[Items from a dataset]
+++++

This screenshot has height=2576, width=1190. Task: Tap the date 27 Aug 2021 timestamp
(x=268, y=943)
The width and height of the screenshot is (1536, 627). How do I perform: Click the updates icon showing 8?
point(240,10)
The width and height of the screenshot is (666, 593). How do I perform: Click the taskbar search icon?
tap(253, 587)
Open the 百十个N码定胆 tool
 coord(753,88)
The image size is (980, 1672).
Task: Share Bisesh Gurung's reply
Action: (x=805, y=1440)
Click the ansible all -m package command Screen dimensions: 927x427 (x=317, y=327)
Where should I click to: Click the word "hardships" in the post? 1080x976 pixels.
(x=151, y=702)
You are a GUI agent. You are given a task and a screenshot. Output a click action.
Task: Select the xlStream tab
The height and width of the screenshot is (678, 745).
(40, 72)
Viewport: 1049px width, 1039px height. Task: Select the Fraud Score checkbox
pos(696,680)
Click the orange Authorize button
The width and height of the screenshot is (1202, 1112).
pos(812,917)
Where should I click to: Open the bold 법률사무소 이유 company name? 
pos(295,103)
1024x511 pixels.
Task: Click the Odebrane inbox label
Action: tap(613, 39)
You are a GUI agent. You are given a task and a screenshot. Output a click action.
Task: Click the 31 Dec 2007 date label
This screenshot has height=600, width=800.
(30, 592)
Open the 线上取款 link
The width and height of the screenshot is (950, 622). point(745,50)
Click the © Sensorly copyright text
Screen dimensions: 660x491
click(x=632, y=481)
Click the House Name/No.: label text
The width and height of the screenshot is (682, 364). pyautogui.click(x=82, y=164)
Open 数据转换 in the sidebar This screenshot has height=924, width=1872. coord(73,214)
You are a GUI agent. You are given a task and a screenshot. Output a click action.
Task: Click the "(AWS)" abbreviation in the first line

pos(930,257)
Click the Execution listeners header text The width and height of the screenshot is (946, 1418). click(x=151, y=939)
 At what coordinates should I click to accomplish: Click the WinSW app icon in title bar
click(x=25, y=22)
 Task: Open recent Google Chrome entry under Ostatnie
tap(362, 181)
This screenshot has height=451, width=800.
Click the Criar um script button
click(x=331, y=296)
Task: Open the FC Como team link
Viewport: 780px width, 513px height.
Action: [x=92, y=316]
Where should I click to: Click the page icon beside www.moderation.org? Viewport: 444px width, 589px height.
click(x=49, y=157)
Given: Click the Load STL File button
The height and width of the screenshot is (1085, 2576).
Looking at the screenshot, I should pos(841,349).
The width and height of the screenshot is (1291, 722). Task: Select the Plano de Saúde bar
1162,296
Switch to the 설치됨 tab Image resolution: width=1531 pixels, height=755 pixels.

+++++

_What is being asked_. Please print exactly the lines of the entries above, beginning with the line that contains "Click the Execution" and ending with the last line.

_Written solution_.
Click the Execution listeners header text The width and height of the screenshot is (946, 1418). click(x=151, y=939)
 At what coordinates should I click to accomplish: Click the WinSW app icon in title bar
click(x=25, y=22)
 Task: Open recent Google Chrome entry under Ostatnie
tap(362, 181)
This screenshot has height=451, width=800.
Click the Criar um script button
click(x=331, y=296)
Task: Open the FC Como team link
Viewport: 780px width, 513px height.
Action: [x=92, y=316]
Where should I click to: Click the page icon beside www.moderation.org? Viewport: 444px width, 589px height.
click(x=49, y=157)
Given: Click the Load STL File button
The height and width of the screenshot is (1085, 2576).
Looking at the screenshot, I should pos(841,349).
The width and height of the screenshot is (1291, 722). Task: Select the Plano de Saúde bar
1162,296
Switch to the 설치됨 tab Image resolution: width=1531 pixels, height=755 pixels.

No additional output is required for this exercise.